- TRY IT
Starting at the line with "This screenshot has height=1515, width=700." and going on through the line with "Image resolution: width=1441", reproduce each line in the records below exactly and nothing more.

- DATASET EXCERPTS
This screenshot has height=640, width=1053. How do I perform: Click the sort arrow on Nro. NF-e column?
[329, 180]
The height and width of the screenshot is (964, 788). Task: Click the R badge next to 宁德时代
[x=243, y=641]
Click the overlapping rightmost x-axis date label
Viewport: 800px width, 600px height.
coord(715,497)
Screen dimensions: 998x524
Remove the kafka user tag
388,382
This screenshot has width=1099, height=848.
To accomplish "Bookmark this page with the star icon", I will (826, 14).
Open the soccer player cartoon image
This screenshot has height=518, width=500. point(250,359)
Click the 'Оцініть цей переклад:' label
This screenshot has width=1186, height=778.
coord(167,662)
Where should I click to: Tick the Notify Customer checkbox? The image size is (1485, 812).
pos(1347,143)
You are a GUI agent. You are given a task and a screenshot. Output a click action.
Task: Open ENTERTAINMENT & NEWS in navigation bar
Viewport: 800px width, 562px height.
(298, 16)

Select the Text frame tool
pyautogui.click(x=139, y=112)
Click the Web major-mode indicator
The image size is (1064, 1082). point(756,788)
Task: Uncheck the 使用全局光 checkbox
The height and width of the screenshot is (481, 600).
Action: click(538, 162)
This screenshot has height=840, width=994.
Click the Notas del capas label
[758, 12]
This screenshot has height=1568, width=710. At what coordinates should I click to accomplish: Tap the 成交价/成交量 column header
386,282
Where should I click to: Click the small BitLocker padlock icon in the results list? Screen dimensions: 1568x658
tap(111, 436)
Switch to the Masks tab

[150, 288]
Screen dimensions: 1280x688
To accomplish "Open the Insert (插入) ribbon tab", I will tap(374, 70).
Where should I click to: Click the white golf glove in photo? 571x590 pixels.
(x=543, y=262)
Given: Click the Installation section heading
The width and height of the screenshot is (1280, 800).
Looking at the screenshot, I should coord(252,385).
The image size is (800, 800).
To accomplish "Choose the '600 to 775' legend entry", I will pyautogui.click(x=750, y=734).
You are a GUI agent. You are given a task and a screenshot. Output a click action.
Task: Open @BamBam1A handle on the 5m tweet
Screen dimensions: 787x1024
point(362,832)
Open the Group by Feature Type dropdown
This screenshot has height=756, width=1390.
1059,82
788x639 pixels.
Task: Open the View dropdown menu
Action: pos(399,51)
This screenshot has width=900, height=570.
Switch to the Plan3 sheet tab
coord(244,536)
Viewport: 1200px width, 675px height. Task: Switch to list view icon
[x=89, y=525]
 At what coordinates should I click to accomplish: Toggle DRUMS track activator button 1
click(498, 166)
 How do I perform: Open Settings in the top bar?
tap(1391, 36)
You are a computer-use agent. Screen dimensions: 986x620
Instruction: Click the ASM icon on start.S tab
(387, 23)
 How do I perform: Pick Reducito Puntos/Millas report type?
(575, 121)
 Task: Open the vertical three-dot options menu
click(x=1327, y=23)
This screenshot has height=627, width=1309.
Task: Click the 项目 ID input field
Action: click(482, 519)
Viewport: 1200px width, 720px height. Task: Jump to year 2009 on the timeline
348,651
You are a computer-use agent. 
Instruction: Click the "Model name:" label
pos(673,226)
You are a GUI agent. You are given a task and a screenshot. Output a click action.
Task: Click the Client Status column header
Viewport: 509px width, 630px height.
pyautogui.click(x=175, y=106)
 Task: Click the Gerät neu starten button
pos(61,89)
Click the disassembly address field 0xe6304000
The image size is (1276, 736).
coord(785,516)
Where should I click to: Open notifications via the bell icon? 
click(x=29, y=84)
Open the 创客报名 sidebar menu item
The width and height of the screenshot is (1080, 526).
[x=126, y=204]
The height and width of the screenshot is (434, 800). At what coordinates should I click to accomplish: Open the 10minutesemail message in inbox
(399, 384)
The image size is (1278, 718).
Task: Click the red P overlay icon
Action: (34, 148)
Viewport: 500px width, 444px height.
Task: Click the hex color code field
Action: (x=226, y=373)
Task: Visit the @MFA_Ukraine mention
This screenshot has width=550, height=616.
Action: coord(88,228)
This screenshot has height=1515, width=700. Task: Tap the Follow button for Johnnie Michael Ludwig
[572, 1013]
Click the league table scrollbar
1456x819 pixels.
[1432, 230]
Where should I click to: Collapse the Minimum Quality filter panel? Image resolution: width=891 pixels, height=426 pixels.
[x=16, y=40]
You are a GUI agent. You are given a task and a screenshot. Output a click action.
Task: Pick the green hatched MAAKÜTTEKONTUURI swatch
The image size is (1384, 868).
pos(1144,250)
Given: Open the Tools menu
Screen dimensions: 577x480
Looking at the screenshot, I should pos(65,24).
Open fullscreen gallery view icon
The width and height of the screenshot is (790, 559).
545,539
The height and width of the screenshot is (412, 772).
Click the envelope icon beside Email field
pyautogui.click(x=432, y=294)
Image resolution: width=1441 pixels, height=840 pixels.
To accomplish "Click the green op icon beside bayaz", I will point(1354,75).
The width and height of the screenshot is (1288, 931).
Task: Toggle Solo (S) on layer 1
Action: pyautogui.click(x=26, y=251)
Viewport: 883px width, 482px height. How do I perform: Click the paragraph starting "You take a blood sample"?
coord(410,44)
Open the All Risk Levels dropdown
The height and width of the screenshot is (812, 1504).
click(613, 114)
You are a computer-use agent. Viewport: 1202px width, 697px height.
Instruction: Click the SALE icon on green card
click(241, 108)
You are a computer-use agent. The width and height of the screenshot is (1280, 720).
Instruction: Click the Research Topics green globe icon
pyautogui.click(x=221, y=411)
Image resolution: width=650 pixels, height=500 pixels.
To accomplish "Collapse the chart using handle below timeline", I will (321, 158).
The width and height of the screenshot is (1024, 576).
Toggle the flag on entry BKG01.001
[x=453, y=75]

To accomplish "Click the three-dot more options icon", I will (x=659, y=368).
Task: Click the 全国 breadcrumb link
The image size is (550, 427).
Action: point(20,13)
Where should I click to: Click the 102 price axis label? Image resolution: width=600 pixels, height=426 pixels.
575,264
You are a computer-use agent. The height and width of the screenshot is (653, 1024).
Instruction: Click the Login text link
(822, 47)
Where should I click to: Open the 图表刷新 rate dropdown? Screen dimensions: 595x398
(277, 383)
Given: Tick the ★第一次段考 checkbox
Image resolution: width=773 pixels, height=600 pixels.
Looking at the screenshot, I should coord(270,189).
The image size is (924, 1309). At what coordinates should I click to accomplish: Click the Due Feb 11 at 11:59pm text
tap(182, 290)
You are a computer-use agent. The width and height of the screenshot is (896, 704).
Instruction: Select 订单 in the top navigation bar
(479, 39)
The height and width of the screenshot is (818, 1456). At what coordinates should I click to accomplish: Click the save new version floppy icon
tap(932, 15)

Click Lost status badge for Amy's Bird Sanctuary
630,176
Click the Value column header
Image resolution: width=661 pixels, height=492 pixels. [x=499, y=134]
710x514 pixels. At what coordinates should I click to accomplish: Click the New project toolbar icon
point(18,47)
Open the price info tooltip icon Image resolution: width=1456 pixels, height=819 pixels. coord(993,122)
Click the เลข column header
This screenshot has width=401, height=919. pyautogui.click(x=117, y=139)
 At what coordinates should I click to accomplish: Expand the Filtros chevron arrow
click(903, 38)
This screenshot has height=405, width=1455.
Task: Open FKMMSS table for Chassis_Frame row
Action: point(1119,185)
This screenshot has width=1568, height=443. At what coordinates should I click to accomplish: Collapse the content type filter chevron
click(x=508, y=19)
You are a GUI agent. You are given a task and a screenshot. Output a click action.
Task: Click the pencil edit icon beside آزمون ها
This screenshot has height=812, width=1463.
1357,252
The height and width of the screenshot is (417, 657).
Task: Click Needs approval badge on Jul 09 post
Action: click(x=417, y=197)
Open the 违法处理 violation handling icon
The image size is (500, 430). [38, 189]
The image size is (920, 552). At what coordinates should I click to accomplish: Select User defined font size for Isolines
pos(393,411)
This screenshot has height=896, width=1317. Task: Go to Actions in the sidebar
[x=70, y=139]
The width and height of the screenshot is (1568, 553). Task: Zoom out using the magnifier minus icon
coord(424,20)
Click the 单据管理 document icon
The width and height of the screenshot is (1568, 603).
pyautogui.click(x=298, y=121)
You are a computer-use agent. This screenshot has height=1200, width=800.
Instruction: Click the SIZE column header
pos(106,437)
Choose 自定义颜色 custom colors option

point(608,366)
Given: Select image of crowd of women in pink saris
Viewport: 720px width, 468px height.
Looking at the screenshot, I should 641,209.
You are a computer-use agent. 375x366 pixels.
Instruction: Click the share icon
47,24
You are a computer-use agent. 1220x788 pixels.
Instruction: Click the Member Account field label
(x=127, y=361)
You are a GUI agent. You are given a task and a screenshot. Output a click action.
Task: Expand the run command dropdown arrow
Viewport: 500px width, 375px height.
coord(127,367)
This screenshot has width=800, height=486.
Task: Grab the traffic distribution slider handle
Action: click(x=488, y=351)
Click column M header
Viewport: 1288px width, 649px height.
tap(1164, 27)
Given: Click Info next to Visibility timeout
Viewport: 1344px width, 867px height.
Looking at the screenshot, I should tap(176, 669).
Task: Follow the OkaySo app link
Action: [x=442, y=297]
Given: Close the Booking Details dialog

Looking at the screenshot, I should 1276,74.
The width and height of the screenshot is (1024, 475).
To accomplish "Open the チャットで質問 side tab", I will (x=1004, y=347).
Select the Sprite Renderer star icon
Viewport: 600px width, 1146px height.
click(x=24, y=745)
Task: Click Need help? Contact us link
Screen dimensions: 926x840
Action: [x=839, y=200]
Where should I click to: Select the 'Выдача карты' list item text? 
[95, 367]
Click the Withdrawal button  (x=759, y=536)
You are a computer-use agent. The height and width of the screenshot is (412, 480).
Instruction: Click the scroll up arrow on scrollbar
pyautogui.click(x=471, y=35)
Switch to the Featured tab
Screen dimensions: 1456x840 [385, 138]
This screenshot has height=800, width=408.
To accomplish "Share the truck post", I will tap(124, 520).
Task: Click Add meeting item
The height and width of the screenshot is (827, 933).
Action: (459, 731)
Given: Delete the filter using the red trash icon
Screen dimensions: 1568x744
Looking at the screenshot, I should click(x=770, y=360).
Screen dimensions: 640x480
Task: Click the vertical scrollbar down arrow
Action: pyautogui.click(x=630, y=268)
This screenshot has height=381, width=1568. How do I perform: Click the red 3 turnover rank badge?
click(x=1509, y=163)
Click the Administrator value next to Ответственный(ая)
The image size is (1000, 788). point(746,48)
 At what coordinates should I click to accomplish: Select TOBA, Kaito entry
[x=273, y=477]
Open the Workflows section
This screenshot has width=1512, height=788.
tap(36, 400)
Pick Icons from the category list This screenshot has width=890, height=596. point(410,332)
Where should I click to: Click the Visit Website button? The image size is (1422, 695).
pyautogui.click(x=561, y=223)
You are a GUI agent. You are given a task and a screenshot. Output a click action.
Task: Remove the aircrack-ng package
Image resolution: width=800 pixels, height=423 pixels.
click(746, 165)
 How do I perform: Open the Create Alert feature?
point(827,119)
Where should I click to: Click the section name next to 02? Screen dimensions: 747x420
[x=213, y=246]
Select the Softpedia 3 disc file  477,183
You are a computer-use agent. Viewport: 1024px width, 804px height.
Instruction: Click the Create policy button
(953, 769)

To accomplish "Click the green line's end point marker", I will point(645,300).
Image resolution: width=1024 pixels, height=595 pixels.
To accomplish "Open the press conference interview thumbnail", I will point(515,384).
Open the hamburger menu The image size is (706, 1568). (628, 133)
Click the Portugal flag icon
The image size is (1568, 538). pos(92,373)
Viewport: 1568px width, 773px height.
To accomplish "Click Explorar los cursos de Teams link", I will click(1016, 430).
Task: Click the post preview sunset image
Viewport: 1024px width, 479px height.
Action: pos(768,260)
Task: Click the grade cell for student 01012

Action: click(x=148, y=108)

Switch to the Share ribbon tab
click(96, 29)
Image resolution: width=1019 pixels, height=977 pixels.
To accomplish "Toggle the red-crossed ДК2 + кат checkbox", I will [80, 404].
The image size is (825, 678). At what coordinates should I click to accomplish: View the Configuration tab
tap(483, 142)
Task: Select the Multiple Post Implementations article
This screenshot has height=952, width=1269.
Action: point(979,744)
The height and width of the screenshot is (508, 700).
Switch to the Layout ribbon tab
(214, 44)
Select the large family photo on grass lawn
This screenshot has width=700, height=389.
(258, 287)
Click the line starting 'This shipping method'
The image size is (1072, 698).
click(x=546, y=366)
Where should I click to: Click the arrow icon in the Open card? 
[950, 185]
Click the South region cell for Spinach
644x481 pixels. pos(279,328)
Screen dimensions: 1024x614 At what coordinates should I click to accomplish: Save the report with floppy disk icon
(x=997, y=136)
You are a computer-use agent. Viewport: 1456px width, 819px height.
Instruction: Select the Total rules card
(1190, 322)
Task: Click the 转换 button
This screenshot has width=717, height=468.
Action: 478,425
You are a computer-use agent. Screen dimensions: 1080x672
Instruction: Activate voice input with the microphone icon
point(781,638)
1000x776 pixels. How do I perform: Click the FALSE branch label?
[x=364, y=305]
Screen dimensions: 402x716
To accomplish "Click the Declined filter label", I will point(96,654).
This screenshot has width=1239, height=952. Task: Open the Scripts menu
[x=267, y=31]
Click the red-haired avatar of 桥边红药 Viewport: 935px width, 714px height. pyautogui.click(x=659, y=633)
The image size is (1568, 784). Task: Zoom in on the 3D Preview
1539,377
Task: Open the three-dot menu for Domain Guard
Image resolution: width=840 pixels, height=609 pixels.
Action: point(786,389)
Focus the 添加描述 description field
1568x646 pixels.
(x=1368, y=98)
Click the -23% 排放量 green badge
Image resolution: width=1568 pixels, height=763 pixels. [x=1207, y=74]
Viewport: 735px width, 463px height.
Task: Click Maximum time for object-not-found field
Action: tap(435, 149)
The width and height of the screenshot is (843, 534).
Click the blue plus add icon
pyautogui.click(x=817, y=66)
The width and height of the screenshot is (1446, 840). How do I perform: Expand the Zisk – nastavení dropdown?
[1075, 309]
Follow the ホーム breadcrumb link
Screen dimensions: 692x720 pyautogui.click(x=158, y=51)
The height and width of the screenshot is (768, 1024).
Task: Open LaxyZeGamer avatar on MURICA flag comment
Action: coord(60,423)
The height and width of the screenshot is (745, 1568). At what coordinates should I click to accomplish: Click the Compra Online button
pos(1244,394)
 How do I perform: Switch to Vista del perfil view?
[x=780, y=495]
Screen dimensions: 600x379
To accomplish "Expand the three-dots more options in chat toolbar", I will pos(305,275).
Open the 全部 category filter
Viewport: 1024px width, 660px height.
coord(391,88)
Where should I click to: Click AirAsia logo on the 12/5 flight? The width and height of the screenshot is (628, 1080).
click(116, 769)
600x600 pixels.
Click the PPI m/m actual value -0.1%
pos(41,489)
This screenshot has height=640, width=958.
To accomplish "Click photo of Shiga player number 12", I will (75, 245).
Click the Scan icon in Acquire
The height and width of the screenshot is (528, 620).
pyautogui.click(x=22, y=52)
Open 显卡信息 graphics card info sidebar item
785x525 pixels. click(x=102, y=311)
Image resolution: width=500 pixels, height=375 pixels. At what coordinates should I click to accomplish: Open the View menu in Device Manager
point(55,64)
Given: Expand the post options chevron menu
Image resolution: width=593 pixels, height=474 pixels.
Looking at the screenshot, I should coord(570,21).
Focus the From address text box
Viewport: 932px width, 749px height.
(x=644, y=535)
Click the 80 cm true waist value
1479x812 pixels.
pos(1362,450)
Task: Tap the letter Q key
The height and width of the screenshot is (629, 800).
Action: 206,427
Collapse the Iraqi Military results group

- ANSWER TO THE EXERCISE
This screenshot has height=1515, width=700. Task: Tap the Follow button for Johnnie Michael Ludwig
[572, 1013]
Click the league table scrollbar
1456x819 pixels.
[1432, 230]
Where should I click to: Collapse the Minimum Quality filter panel? Image resolution: width=891 pixels, height=426 pixels.
[x=16, y=40]
You are a GUI agent. You are given a task and a screenshot. Output a click action.
Task: Pick the green hatched MAAKÜTTEKONTUURI swatch
The image size is (1384, 868).
pos(1144,250)
Given: Open the Tools menu
Screen dimensions: 577x480
Looking at the screenshot, I should pos(65,24).
Open fullscreen gallery view icon
The width and height of the screenshot is (790, 559).
545,539
The height and width of the screenshot is (412, 772).
Click the envelope icon beside Email field
pyautogui.click(x=432, y=294)
Image resolution: width=1441 pixels, height=840 pixels.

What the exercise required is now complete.